Israël et Palestine : un nihilisme destructeur (Ian McEwan)

Clément Solym - 21.02.2011

Edition - Société - ewanb - israel - palestine


Depuis dimanche, le romancier britannique Ian McEwan a reçu le prix Jérusalem de littérature 2011. Une cérémonie qui n'a pas été de tout repos, rapporte l'Associated Press, puisque l'écrivain n'a pas accepté le prix sans un petit commentaire très personnel.

Saluant tout à la fois les avancées technologies et artistiques d'Israël, mais s'est vivement interrogé : « Où est la créativité politique d'Israël ? »

Et Ian, après avoir mis les pieds dans le plat, a entamé une grande série de réprimandes, d'un côté condamnant le nihilisme du Hamas, qui a appelé à plusieurs reprises à des tirs de roquettes contre les villes israéliennes. De l'autre, il a critiqué avec la même intensité le comportement d'Israël, qui, dans un même mouvement de nihilisme, a transformé la bande de Gaza en un camp de prisonniers.

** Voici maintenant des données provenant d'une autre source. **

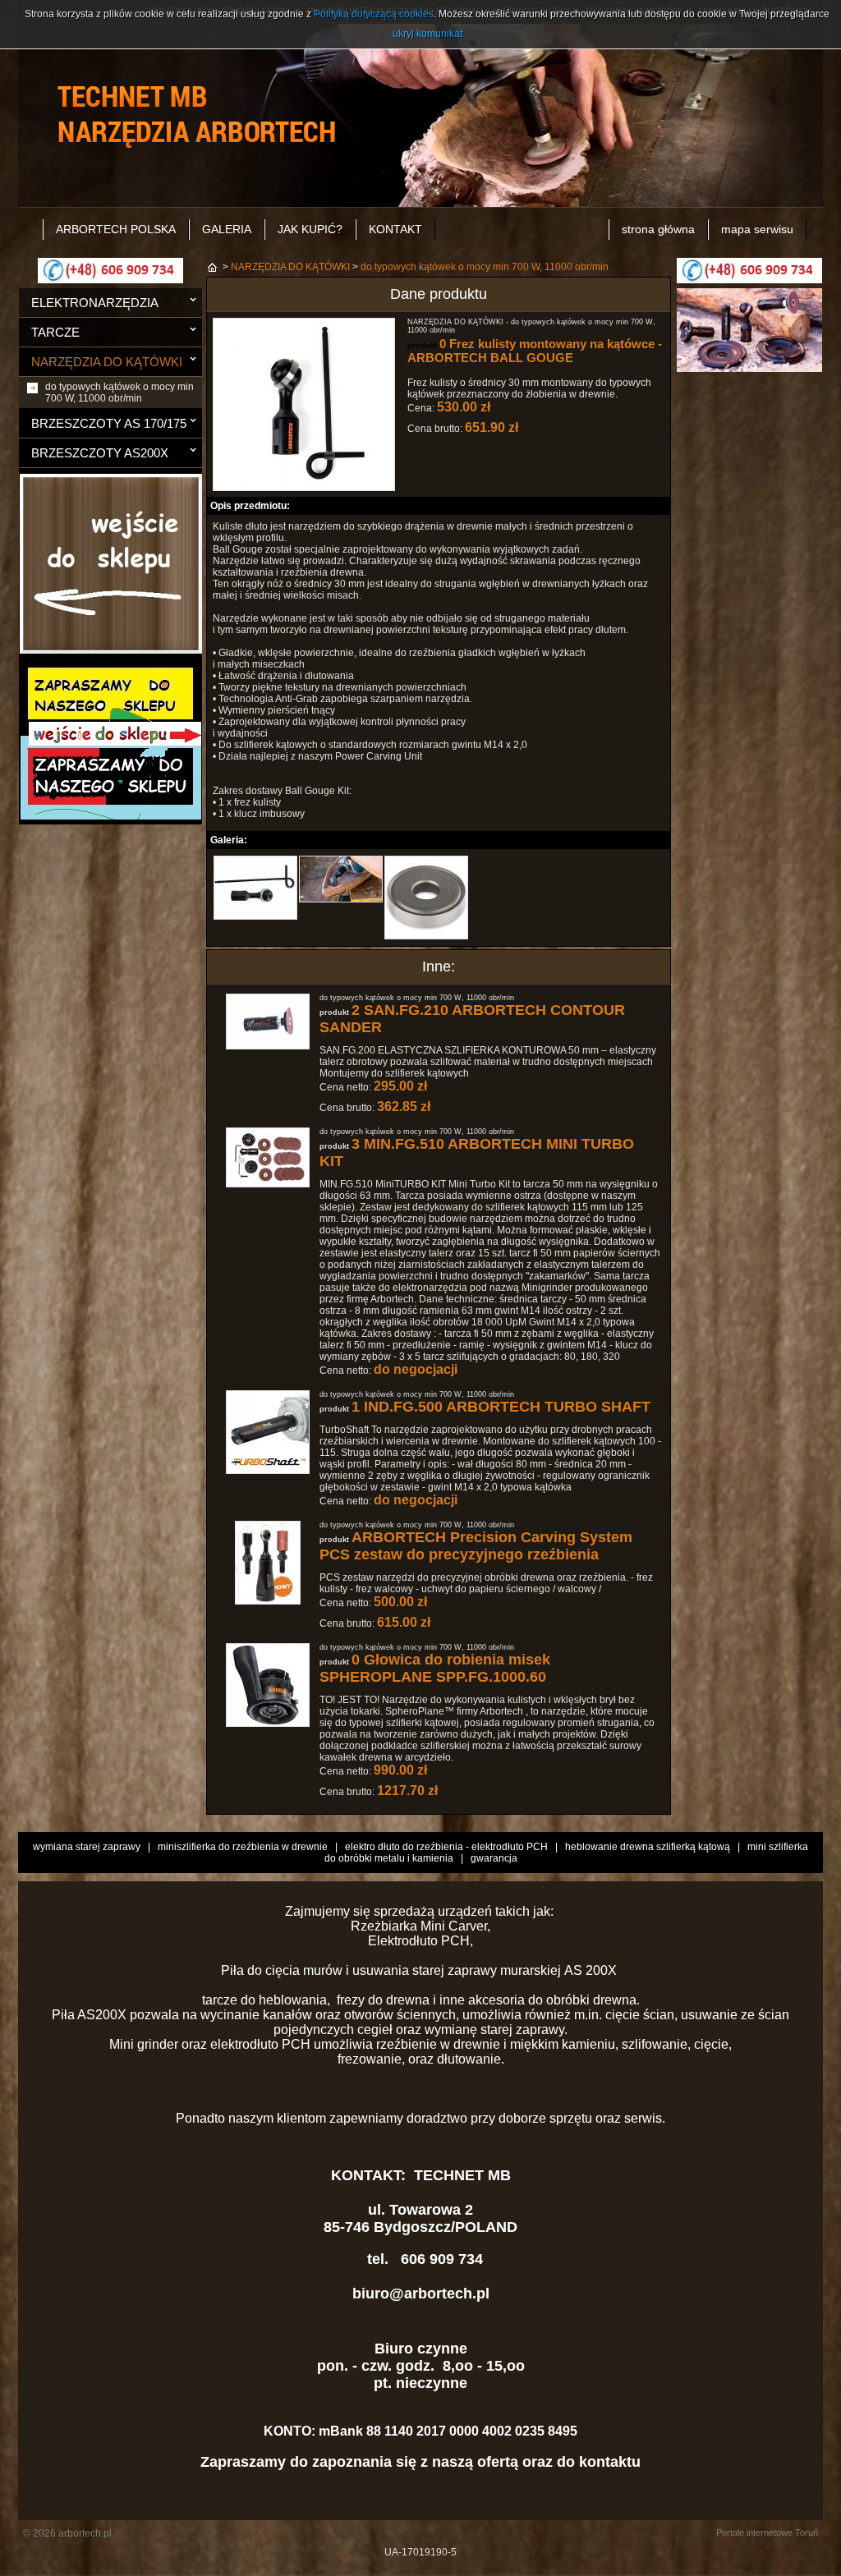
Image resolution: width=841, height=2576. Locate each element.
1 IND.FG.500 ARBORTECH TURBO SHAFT (501, 1406)
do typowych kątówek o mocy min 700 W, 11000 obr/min (119, 392)
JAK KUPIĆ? (310, 229)
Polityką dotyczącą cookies (374, 14)
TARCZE (55, 332)
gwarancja (494, 1858)
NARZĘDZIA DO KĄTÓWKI (106, 362)
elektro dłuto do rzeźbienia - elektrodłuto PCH (446, 1847)
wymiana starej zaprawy (86, 1847)
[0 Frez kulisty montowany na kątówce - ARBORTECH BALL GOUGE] (304, 488)
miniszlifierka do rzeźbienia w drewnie (243, 1847)
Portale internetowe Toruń (767, 2532)
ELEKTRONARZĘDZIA (95, 303)
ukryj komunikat (427, 33)
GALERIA (226, 229)
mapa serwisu (757, 229)
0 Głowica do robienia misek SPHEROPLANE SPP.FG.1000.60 (434, 1668)
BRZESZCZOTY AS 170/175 (108, 423)
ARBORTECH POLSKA (116, 229)
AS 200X (592, 1970)
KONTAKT (395, 229)
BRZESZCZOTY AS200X (99, 453)
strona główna (658, 229)
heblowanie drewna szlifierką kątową (647, 1847)
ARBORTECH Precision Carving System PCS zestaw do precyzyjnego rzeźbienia (475, 1546)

C'est en s'adressant aux citoyens autant israéliens que palestiniens que Ian McEwan a donc reçu son prix. Il s'agit du plus prestigieux du pays et récompense un auteur étranger, tous les deux ans. Dans le jury, on retrouve notamment Shimon Peres, président israélien et maire de Jérusalem. Ce dernier était présent durant la cérémonie et McEwan ne l'a pas raté.

Évoquant les oeuvres d'Amos Oz, de Yehoshua ou de David Grossman, McEwan a salué tout d'abord trois hommes qui « aiment leur pays, et ont fait des sacrifices pour lui, autant qu'ils ont été troublés des orientations qui ont été prises ». Mais surtout, ces écrivains représentent « la conscience, la mémoire et surtout l'espoir » d'un avenir autre.

« Le contraire du nihilisme, c'est la créativité. L'envie de changement, la soif de liberté individuelle qui se répand à travers le Moyen-Orient, est une occasion de plus qu'une menace », conclut McEwan.

Ah, le livre pour lequel McEwan a été invité - plus que son discours politique - est Atonement, qui a déjà remporté plusieurs prix littéraires.